[start PROVIDED DATA]
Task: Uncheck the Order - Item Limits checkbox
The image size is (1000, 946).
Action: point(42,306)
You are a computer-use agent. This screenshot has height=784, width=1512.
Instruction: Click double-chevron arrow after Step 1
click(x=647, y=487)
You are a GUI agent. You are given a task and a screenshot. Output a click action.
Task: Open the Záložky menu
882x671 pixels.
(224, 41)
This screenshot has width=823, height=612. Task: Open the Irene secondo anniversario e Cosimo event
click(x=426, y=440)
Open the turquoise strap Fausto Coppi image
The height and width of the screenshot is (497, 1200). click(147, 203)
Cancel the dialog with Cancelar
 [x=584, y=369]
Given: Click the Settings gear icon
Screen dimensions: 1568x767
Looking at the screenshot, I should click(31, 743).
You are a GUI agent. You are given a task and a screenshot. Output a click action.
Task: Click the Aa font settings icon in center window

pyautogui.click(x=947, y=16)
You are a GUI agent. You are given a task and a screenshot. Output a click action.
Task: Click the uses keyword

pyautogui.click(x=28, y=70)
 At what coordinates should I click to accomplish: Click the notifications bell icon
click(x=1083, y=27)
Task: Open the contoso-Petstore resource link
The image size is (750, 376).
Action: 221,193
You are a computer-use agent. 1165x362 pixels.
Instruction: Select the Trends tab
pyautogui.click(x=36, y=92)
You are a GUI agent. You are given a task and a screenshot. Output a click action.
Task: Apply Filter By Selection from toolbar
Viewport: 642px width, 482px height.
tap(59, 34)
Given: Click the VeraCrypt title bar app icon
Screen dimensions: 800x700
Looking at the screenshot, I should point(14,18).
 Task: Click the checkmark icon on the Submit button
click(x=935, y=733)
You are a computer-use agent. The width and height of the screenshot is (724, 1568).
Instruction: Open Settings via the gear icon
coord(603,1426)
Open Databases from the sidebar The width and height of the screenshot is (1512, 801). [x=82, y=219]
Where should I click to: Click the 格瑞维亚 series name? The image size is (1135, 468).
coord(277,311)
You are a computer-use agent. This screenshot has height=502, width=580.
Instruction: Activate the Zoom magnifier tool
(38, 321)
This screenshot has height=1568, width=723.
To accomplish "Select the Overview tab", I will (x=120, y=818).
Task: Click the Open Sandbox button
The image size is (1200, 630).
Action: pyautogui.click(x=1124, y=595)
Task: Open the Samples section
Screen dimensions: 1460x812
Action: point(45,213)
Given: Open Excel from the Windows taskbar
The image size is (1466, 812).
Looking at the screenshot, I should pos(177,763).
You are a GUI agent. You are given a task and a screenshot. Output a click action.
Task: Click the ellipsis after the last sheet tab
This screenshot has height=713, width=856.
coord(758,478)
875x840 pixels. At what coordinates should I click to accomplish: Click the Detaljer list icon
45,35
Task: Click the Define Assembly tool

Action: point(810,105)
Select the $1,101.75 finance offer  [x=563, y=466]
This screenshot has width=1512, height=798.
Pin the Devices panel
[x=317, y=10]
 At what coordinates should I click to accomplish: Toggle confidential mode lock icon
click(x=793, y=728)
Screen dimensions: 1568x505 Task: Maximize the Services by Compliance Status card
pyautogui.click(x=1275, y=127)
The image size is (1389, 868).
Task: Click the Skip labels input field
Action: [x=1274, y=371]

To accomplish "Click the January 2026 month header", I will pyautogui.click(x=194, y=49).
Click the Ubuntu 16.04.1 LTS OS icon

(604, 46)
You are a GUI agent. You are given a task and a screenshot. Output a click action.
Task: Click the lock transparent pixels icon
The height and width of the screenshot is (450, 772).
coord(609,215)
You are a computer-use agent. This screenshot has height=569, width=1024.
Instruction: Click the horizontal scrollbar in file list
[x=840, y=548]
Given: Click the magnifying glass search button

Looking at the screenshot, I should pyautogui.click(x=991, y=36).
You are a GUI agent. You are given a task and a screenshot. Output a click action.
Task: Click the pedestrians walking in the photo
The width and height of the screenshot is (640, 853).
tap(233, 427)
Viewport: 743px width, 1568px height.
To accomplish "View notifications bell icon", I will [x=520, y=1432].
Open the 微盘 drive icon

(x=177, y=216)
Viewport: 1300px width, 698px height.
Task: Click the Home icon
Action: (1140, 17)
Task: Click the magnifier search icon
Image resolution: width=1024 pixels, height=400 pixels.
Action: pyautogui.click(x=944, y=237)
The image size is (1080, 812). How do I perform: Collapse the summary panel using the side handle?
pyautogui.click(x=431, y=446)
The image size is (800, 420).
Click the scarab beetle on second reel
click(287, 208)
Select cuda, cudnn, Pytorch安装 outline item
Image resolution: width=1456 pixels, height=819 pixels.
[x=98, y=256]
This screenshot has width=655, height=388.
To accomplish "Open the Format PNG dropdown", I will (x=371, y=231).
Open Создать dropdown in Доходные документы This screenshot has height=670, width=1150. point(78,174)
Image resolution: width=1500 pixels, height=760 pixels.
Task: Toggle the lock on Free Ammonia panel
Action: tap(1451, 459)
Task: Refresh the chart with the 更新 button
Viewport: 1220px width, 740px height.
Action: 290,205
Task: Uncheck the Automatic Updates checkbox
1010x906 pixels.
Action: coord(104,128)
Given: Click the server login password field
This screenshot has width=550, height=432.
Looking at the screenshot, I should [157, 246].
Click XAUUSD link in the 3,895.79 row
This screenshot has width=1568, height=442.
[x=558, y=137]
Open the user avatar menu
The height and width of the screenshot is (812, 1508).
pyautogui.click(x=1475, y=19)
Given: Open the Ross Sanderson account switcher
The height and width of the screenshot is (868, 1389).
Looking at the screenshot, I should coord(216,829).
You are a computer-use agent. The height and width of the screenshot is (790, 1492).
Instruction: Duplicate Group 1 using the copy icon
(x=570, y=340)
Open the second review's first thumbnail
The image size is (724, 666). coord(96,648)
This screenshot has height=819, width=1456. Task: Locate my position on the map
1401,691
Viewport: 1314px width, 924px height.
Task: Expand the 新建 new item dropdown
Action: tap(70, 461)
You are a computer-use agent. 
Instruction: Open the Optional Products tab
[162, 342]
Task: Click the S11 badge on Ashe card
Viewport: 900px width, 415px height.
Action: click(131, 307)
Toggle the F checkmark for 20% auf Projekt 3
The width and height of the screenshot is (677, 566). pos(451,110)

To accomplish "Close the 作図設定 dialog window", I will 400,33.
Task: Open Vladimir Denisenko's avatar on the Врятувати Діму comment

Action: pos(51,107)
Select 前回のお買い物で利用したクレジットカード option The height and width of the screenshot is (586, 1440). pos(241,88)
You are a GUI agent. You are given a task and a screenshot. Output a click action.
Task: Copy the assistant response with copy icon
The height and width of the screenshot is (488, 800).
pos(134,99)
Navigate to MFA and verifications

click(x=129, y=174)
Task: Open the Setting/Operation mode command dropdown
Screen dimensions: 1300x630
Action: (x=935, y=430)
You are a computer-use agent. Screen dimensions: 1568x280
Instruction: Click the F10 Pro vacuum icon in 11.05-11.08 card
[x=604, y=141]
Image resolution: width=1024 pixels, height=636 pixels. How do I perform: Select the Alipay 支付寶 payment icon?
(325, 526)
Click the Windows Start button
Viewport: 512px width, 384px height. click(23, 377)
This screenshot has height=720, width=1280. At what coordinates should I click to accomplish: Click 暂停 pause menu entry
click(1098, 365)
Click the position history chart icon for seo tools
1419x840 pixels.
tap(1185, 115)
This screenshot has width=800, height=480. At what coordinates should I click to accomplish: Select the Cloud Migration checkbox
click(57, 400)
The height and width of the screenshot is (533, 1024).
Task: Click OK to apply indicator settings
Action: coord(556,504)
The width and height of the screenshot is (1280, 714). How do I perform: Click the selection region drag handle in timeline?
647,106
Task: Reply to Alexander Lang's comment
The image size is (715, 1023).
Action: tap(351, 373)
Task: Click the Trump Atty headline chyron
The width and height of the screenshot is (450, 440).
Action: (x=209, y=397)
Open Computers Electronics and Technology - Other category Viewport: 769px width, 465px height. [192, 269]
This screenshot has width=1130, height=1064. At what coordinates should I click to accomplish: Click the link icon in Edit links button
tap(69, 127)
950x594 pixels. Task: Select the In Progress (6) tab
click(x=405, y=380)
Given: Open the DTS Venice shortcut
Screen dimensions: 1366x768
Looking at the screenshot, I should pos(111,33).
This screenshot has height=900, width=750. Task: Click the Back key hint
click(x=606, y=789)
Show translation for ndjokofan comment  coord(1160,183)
[end PROVIDED DATA]
Put the lines of the data into a Markdown table with the columns "Row" and "Line", numbering each row and leaving out blank lines. Begin at the line that contains "Given: Click the VeraCrypt title bar app icon" and stop after the line that contains "coord(609,215)".

* **SOLUTION TO THE PROBLEM**:
| Row | Line |
|---|---|
| 1 | Given: Click the VeraCrypt title bar app icon |
| 2 | Screen dimensions: 800x700 |
| 3 | Looking at the screenshot, I should point(14,18). |
| 4 |  Task: Click the checkmark icon on the Submit button |
| 5 | click(x=935, y=733) |
| 6 | You are a computer-use agent. The width and height of the screenshot is (724, 1568). |
| 7 | Instruction: Open Settings via the gear icon |
| 8 | coord(603,1426) |
| 9 | Open Databases from the sidebar The width and height of the screenshot is (1512, 801). [x=82, y=219] |
| 10 | Where should I click to: Click the 格瑞维亚 series name? The image size is (1135, 468). |
| 11 | coord(277,311) |
| 12 | You are a computer-use agent. This screenshot has height=502, width=580. |
| 13 | Instruction: Activate the Zoom magnifier tool |
| 14 | (38, 321) |
| 15 | This screenshot has height=1568, width=723. |
| 16 | To accomplish "Select the Overview tab", I will (x=120, y=818). |
| 17 | Task: Click the Open Sandbox button |
| 18 | The image size is (1200, 630). |
| 19 | Action: pyautogui.click(x=1124, y=595) |
| 20 | Task: Open the Samples section |
| 21 | Screen dimensions: 1460x812 |
| 22 | Action: point(45,213) |
| 23 | Given: Open Excel from the Windows taskbar |
| 24 | The image size is (1466, 812). |
| 25 | Looking at the screenshot, I should pos(177,763). |
| 26 | You are a GUI agent. You are given a task and a screenshot. Output a click action. |
| 27 | Task: Click the ellipsis after the last sheet tab |
| 28 | This screenshot has height=713, width=856. |
| 29 | coord(758,478) |
| 30 | 875x840 pixels. At what coordinates should I click to accomplish: Click the Detaljer list icon |
| 31 | 45,35 |
| 32 | Task: Click the Define Assembly tool |
| 33 | Action: point(810,105) |
| 34 | Select the $1,101.75 finance offer  [x=563, y=466] |
| 35 | This screenshot has width=1512, height=798. |
| 36 | Pin the Devices panel |
| 37 | [x=317, y=10] |
| 38 |  At what coordinates should I click to accomplish: Toggle confidential mode lock icon |
| 39 | click(x=793, y=728) |
| 40 | Screen dimensions: 1568x505 Task: Maximize the Services by Compliance Status card |
| 41 | pyautogui.click(x=1275, y=127) |
| 42 | The image size is (1389, 868). |
| 43 | Task: Click the Skip labels input field |
| 44 | Action: [x=1274, y=371] |
| 45 | To accomplish "Click the January 2026 month header", I will pyautogui.click(x=194, y=49). |
| 46 | Click the Ubuntu 16.04.1 LTS OS icon |
| 47 | (604, 46) |
| 48 | You are a GUI agent. You are given a task and a screenshot. Output a click action. |
| 49 | Task: Click the lock transparent pixels icon |
| 50 | The height and width of the screenshot is (450, 772). |
| 51 | coord(609,215) |